Следующие письма были датированы с интервалом более чем в месяц.

«У меня иногда возникает такое чувство, будто я тяжело ранен и, истекая кровью, теряю сознание».

«Всю ночь до самого утра перед моими глазами стояло то место, где в Днепр впадает Сула».

«По здоровью я в военное училище прошел».

«Мать сегодня сказала: «Он такой добрый, твой отец, как у бабушки Биндокайте старый кот…» Отчего умерли мокловодовские дедушка и бабушка? Если б они жили, им еще только должно было бы исполниться по шестьдесят. Справьте поминки».

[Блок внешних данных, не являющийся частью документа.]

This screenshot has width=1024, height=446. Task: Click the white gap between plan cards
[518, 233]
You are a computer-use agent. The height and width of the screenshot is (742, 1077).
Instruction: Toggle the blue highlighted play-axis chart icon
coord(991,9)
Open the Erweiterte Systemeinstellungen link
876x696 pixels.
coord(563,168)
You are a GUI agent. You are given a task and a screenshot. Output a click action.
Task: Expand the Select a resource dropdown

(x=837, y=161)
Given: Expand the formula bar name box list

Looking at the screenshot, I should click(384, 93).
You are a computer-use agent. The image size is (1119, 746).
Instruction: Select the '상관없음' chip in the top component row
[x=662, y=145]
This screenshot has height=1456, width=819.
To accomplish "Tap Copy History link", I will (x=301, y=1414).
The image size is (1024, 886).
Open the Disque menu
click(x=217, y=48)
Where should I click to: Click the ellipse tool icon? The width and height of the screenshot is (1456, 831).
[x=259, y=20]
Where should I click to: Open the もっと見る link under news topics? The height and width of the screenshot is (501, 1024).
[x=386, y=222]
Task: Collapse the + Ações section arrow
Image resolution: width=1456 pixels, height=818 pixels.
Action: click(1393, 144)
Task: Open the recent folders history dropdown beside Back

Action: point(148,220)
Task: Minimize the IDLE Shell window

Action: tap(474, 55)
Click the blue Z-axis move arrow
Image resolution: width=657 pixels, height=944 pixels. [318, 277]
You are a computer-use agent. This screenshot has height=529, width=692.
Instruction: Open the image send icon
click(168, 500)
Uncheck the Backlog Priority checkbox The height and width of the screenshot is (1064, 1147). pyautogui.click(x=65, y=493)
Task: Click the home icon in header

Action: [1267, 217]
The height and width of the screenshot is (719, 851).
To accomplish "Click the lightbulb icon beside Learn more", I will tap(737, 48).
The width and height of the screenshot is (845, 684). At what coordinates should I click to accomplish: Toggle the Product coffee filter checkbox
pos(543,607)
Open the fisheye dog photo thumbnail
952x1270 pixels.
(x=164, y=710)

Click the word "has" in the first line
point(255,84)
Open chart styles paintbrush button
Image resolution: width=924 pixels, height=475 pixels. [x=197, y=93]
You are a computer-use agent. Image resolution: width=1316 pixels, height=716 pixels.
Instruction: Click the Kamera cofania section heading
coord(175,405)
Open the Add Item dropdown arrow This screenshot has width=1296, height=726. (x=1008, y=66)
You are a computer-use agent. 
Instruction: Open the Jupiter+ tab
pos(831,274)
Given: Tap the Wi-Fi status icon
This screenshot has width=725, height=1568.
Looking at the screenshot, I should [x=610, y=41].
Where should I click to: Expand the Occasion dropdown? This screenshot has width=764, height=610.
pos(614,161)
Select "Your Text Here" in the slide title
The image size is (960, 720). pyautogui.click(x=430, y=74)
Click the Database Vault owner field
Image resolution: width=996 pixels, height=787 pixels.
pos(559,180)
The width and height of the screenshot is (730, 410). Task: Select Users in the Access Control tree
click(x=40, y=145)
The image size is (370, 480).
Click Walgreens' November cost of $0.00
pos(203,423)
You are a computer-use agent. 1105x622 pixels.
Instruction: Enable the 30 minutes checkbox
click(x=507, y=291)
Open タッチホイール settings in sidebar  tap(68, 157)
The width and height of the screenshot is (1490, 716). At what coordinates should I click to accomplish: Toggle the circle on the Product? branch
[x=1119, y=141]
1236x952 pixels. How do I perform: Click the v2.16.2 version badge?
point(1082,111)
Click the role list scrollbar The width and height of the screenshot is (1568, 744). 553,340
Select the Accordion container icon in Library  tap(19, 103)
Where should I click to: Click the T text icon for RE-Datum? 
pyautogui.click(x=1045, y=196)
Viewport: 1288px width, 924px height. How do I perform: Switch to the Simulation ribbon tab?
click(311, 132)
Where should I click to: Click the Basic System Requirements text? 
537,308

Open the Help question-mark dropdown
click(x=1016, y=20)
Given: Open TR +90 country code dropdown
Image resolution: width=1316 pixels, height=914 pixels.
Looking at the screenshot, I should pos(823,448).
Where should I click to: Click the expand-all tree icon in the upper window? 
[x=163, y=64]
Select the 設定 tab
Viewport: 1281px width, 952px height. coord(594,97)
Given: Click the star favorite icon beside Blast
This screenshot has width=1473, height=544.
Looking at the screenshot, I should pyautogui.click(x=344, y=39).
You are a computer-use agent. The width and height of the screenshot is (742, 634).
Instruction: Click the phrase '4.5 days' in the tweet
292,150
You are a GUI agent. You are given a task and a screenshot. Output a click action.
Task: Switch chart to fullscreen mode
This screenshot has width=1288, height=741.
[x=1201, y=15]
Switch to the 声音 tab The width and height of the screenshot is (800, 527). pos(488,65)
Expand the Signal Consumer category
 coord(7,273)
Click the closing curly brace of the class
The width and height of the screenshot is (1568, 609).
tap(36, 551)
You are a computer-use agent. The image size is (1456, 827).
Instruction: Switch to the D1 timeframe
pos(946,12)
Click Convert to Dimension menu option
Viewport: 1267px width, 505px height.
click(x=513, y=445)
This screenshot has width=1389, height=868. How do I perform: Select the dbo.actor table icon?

…У Павлушка кожа хоть и жирная, но чутко реагирует на тепло и холод: сразу почувствовал, что солнце опустилось низко, не греет и… очнулся. Что-то мерещилось ему в полудреме, что-то такое, чего и осмыслить-то невозможно. Словно какое-то незнакомое племя совершало свой ритуал — исполняло погребальный танец вокруг жертвы. А жертва эта — на длинной-предлинной веревке с петлей на шее. А веревка прикреплена к кругляку, похожему на колодезный коловорот. А коловорот все крутится и крутится. Веревка наматывается и наматывается. Еще несколько витков — и останутся только петля да шея…

К чему бы это? Какой хоть день-то нынче? Четверг? Глупый сон… Восстановил в памяти по порядку, что сегодня сделано. Принял три двора, магеровское кладбище… Под вечер неожиданно потянуло к той полнотелой девке (Людка? Любка?) — у Павлушка короткая память на людей, он их легко забывает. Да и об этом ли думать санитару? Его дело известное… Людка или Любка? Наверное, что-нибудь наобещал, как всегда. Чтобы поиграть девичьим сердцем… Ради удовольствия, скоропреходящего, кратковременного удовольствия. И искренне думал, что она не будет страдать…

Он вылез из копанки. Растер полотенцем грудь. Потом ноги, руки. Оделся. Постоял, словно прислушиваясь к себе. Нигде не болит, ничто его не радует, ничего не хочется.

…Дядько Тодось был хорошо знаком с отцом Павлушка, токовым Ливоном.